The health insurance space that saw frenzied deal making activity over the past two years is now facing uncertainty over the consummation of the announced deals. Increased regulatory scrutiny is threatening to nip the deals off the buds.

The Deal

For the uninitiated, CIGNA Corporation (NYSE: CI), the fourth largest listed health insurance company, and second ranked Anthem Inc (NYSE: ANTM) stitched together a deal to merge in 2015 after year-long negotiations.

A Bloomberg report revealed in July 2015 that the companies were nearing a deal, providing for Anthem to buy Cigna in a $48 billion deal. Subsequently, in the same month, the deal was announced. Incidentally, the deal was announced close on heels of an announcement by Aetna Inc (NYSE: AET) to buy Humana Inc (NYSE: HUM) for $37 billion, with the former being the third largest nation insurer and the latter the fifth.

Humana–Aetna Deal Blocked

The Aetna–Humana deal, despite receiving the blessings of most states and the shareholders of both companies, hit rough weather after the Department of Justice filed a lawsuit to block the merger in July 2016. As recently as this month after the final hearing, Federal Judge John Bates ruled to block the deal on anti-trust grounds.

In response, Aetna said it is reviewing the opinion and would seriously consider appealing the ruling.

Seeking Debt To Finance Deal

Turning to the Cigna–Anthem deal, Aetna reportedly got commitments for $26.5 billion of debt to buy Cigna. A filing with the SEC in May 2016 revealed that Cigna said the deal may close in 2017 rather than the originally planned 2016 closure time, due to the complexity of regulatory process. However, Anthem expressed confidence in closing out the deal in 2016.

Internal Squabbles

Meanwhile, trouble brewed internally. According to Wall Street Journal reports, internal squabbles between both companies could derail the deal. The companies reportedly accused each other of violating the merger agreement and fumbled with submissions to regulator. The issue that created friction was Anthem's lawsuit against Express Scripts for overcharging it for drugs. At that time, Cigna felt the deal would hurt the prospects of regulatory approval and the combined value of the company.

California, Connecticut Oppose

In June 2016, California objected to the Cigna–Anthem deal, as it urged federal officials to block the deal for bring anti-competitive and harmful to consumers. Later in the same month, the Wall Street Journal reported that anti-trust officials are concerned about the deal and were not sure if the companies can offer enough concessions to maintain competition in the industry.

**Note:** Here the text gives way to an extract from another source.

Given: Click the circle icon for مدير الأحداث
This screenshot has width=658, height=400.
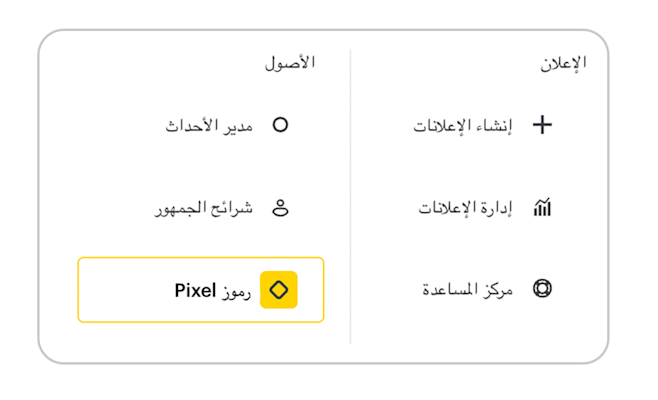Looking at the screenshot, I should (280, 125).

The deal faced opposition from Connecticut State Attorney General George Jepsen in July. This was a major setback, as Cigna was based in Connecticut, and so it was necessary for the deal to receive the approval of the State authorities. In the same month, Bloomberg reported that both Aetna–Humana and Cigna–Anthem deals would be contested in the court by anti-trust authorities.

DoJ Opts To Contest

When the development was confirmed on July 21, both Anthem and Cigna released press releases, terming the DoJ action as unfortunate. In late July, Anthem revealed to analysts that it is preparing to fight the government's move to block the deal. Meanwhile, Anthem requested John Bates, the judge appointed to try the case in August to expedite the trail so that the ruling on the deal could come through before the end of the year. The company also wanted to the lawsuit to be tried separately from the Aetna-Humana trial.

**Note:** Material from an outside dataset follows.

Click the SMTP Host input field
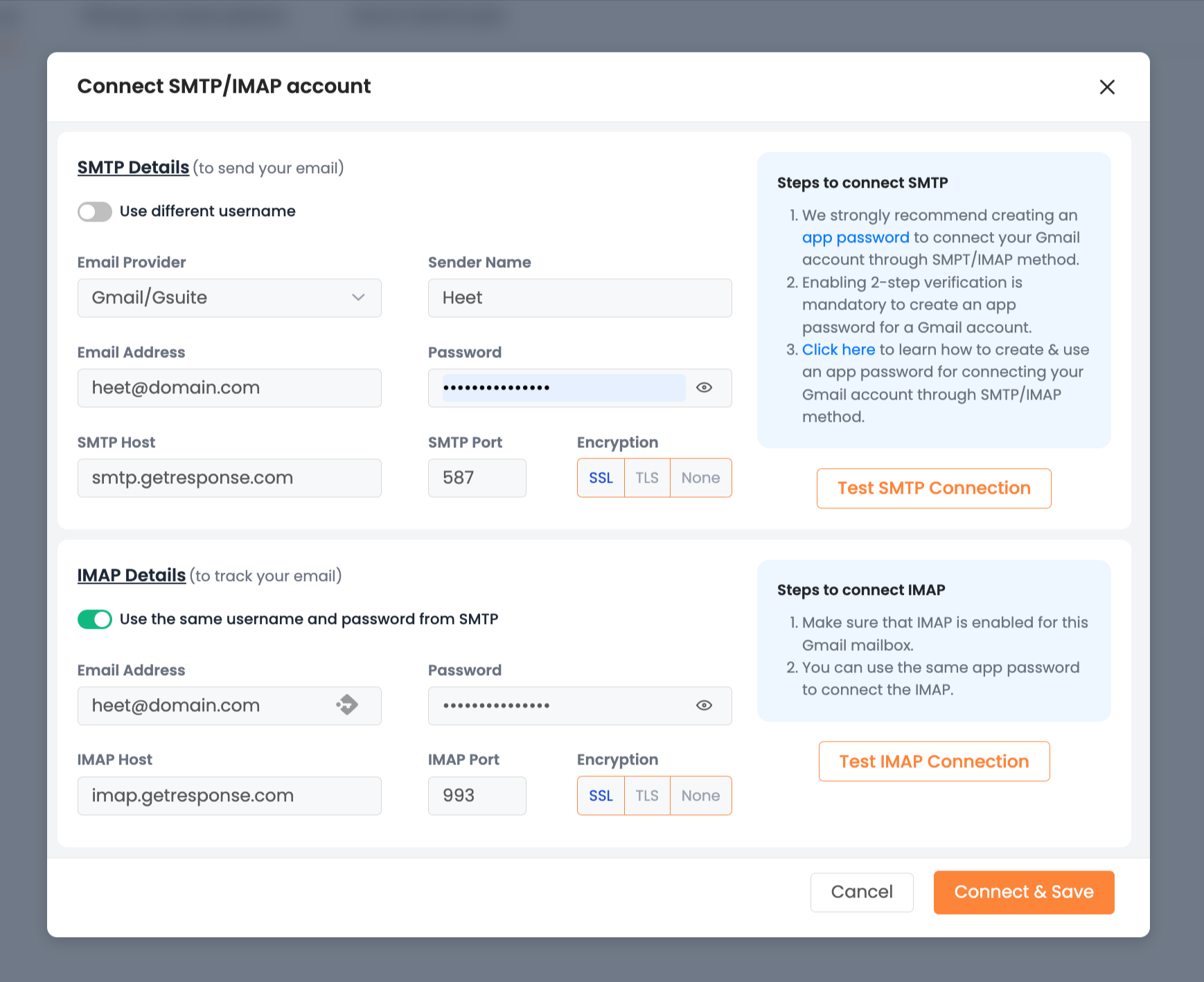This screenshot has width=1204, height=982. tap(229, 478)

Ruling Set For End-January 2017

Heeding to the plea, Amy Berman Jackson, the U.S. District Court for the District of Columbia, was appointed to try the case after Bates asked that it be reassigned. The trail date was set for November 21, with the ruling set for the end of January, later than the year-end 2016 sought for by Cigna–Anthem.

Jackson said in October that she was considering to split the trial into phases, hearing the impact of the merger on the national market in one phase and on the local market in a second phase. In November 2016, Anthem said it would trim its participation in individual Obamacare exchanges in 2018 and go with a market-to-market strategy based on its profitability in 2017.

Deal To Be Blocked?

The first phase of the trial was completed in December 2016. On January 19, Anthem said it extended the deadline for the completion of its Cigna buyout to April 30, regardless of the outcome of the ruling. The trail, which began in November 2016, ended on January 4. A New York Post article reported that the proposed merger may be blocked, citing multiple sources.

Thus, it looks like the Cigna-Anthem deal is going the Aetna–Humana deal way, and the coming days will confirm if Anthem could successfully close its deal to buy Cigna by the April 30 deadline, although the possibility looks remote.